お風呂上がりの行動を分解すると、お風呂から上がる→バスマットに乗る→体を拭く→服を着る、となります。ここで、これまでの体重計を使おうとすると、お風呂から上がる→バスマットに乗る→体を拭く→体重計を測る→服を着る、といった具合で、「体重を測る」という動作は独立した行動として新たに追加されていました。これは、これまでの体重計、特に最近主流の体脂肪率が骨量などが測れる体重計は、足が濡れていると正確に測定ができないためです。

通電するタイプの体組成計は濡れた脚では使用できないものが多い。

しかし、スマートバスマットの場合は、お風呂から上がる→バスマットに乗る&体重を測る→体を拭く→服を着る、という流れになり、これまでの工程の中で体重が測れていることがわかります。
多くの方が感じることだと思いますが、新しい習慣を作ることは簡単なことではありません。体重を測る、といったわずか1分たらずの動作であっても同じで、継続できるかは労力や時間だけでなく、モチベーションにも左右されます。その点で、今までの行動の中に組み込んでしまえば、労力や時間は新たに必要になりませんし、モチベーションがなくなっても、行動をやめることはありません。商品の導入ハードルを下げる上で、普段の行動に組み込むことは非常に有効なことだと言えるでしょう。

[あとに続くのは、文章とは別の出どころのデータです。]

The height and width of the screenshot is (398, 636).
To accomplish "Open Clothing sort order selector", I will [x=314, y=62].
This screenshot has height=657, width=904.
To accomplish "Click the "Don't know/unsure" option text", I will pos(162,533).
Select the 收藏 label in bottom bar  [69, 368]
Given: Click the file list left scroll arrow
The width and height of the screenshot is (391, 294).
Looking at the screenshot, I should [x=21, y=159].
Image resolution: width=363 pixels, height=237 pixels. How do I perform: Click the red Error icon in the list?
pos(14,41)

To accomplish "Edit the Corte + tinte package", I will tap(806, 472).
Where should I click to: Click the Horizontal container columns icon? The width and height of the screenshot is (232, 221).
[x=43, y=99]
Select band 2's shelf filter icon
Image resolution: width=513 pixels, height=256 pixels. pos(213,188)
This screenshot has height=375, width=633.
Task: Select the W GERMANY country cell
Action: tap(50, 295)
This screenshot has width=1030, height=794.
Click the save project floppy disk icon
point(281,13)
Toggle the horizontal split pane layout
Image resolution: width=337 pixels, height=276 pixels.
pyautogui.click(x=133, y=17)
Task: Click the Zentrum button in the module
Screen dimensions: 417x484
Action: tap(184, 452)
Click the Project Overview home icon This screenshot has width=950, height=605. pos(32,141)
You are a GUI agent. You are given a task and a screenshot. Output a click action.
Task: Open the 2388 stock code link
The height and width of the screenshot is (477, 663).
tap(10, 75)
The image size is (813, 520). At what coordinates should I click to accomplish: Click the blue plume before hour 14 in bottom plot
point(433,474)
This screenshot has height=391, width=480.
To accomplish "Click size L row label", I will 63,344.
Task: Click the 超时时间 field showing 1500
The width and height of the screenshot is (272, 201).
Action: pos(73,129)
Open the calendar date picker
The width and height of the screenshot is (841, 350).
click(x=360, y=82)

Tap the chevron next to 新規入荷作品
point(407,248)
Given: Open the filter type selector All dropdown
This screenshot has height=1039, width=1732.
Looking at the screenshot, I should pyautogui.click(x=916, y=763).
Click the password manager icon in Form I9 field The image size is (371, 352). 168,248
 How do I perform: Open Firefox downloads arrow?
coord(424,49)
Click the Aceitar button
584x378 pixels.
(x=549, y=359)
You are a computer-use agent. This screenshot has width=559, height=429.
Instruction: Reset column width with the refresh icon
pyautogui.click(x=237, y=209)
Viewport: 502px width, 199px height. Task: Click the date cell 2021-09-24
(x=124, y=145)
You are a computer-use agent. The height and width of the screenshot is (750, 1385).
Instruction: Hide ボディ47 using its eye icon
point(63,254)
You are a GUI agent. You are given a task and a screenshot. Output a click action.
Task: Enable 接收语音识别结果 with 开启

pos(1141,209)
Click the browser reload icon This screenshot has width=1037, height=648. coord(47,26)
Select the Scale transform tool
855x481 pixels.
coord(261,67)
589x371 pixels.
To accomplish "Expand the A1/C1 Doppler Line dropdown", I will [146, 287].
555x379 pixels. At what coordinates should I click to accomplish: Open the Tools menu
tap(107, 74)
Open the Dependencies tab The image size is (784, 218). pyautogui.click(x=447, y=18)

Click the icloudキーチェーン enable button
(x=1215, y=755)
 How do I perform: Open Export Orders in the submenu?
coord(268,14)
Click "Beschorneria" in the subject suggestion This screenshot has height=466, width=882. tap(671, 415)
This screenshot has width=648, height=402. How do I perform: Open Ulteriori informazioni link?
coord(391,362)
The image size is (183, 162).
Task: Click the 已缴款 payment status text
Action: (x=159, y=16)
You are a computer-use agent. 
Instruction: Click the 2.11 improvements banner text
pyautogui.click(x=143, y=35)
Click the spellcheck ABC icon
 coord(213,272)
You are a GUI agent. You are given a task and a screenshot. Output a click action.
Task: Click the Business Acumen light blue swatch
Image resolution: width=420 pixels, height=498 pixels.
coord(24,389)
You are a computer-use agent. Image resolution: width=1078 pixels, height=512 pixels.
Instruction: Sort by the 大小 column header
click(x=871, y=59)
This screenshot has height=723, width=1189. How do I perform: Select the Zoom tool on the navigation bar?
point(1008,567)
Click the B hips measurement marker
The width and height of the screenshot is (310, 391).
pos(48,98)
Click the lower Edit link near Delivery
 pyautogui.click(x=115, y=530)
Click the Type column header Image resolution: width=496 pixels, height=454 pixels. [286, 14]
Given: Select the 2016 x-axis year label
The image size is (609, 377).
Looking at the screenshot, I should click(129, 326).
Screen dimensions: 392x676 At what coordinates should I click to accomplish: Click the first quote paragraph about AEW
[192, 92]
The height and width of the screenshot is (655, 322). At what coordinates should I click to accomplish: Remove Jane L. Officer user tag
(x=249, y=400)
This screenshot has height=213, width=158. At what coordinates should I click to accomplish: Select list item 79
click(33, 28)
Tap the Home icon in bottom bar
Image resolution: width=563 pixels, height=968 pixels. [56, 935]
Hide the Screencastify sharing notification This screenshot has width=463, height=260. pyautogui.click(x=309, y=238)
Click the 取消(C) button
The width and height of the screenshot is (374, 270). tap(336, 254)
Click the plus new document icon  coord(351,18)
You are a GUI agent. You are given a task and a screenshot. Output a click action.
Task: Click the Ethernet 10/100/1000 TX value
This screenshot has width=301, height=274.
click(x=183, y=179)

また、体重計もバスマットも共に脱衣所に置かれることが多いため、そもそもの親和性が高く、使用場所がこれまでと大きく変わることがない点も、ユーザーがこれまでの生活の中で取り入れやすい理由の一つです。

編集後記

いつも通りマーケティングトレースを基本に商品を分析しましたが、今の商品との差別化がわかりやすく、特にマップがキレイに別れて考えやすかったです。ものあまりのこの時代に、こんなに簡単にスパっと切り分けできる商品も珍しいと思います。
また、商品の使用を無理強いしないことの大切さを今回実感しましたが、同様にものあまりの中では、少なからず新しい商品を導入することはユーザーに負担を強いることが多いです。しかし、スマートバスマットは、ユーザーへの無理強いが少なく、まだまだ、探せばユーザーに無理強いをしないで済む領域があることを学びました。こんな領域を探して、ビジネスチャンスをつかみたいですね。